» Text under study
For a full list of options and their defaults, see the Configuration section below or run node scraper.js --help.

πŸ”§ Configuration

The script uses a layered configuration approach:

  1. Defaults: Defined in the defaultConfig object within scraper.js.
  2. External Files: Lists like user agents, proxies, and filters are loaded from .txt files specified in the config (e.g., userAgentsFile, proxiesFile). These extend the default lists.
  3. Command-Line Arguments: Options provided via the CLI (e.g., -c 8) override defaults and file-loaded settings.

Key Configuration Options (Defaults shown):

(See defaultConfig in scraper.js for the complete list)

Basic Settings:

  • inputFile: 'test.csv': Input CSV filename.
  • pageLoadTimeout: 15000: Max time (ms) to wait for page navigation.
  • maxDepth: 0: Max crawl depth (0 = initial URL only).
  • concurrency: os.cpus().length > 2 ? os.cpus().length - 1 : 4: Number of parallel browser contexts. Adjust based on system resources!

» Dataset excerpts
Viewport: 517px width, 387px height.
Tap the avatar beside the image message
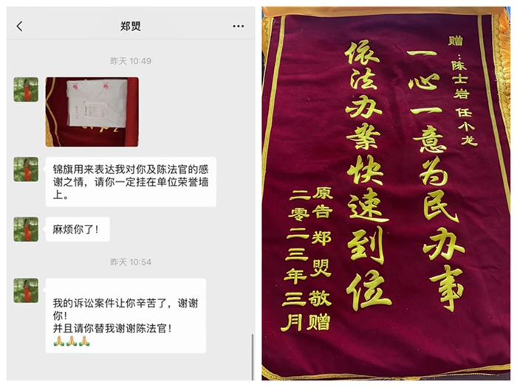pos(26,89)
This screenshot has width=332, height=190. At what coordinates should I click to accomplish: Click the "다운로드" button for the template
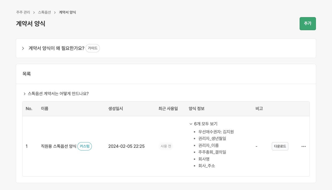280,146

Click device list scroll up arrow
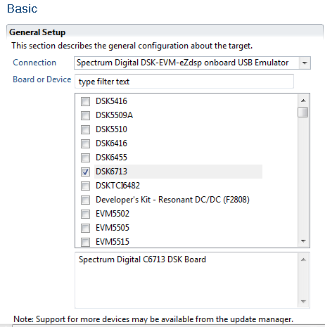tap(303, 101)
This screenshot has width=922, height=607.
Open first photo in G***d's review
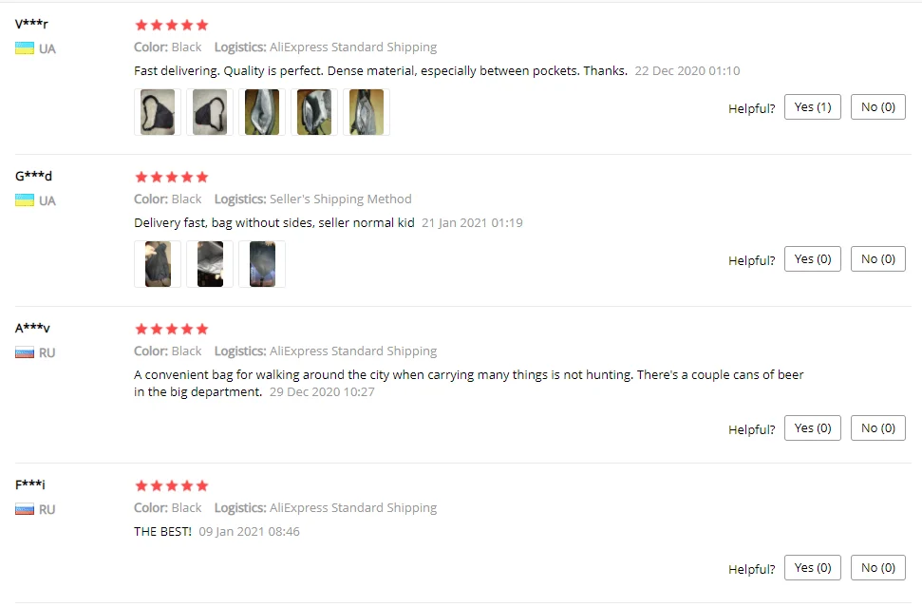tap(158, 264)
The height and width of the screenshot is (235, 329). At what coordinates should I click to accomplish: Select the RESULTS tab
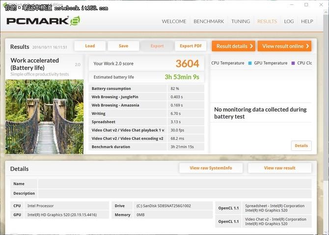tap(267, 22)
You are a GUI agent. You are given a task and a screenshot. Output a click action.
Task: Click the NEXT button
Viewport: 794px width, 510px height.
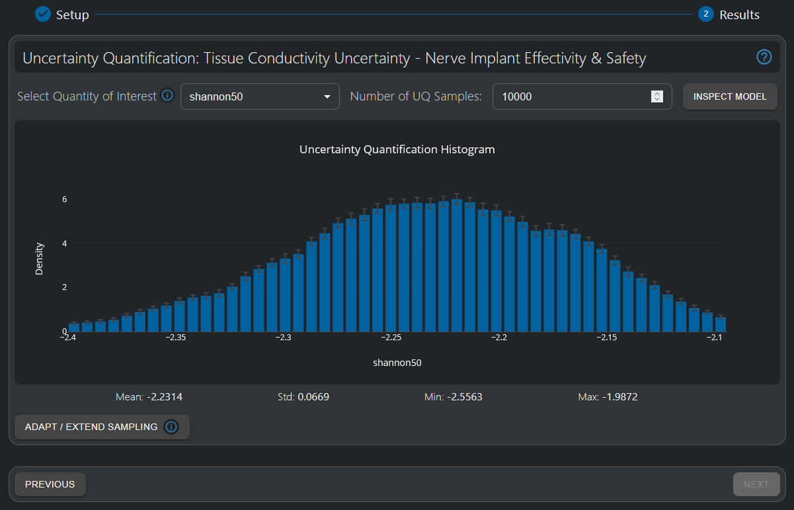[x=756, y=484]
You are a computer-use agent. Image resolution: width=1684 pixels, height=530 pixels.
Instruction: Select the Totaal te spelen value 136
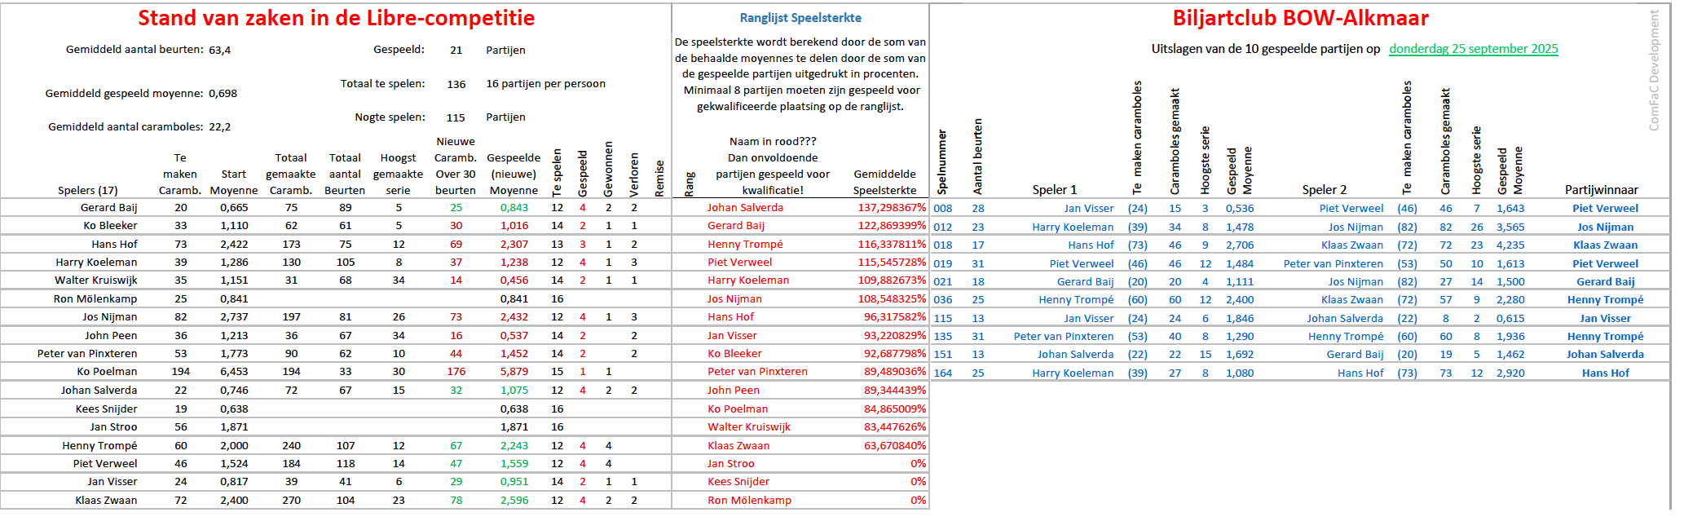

» What is required
Reproduce the scraper configuration text from "1. Defaults: Defined" up to and including "and file-loaded settings.".

» Response
1. Defaults: Defined in the defaultConfig object within scraper.js.
  2. External Files: Lists like user agents, proxies, and filters are loaded from .txt files specified in the config (e.g., userAgentsFile, proxiesFile). These extend the default lists.
  3. Command-Line Arguments: Options provided via the CLI (e.g., -c 8) override defaults and file-loaded settings.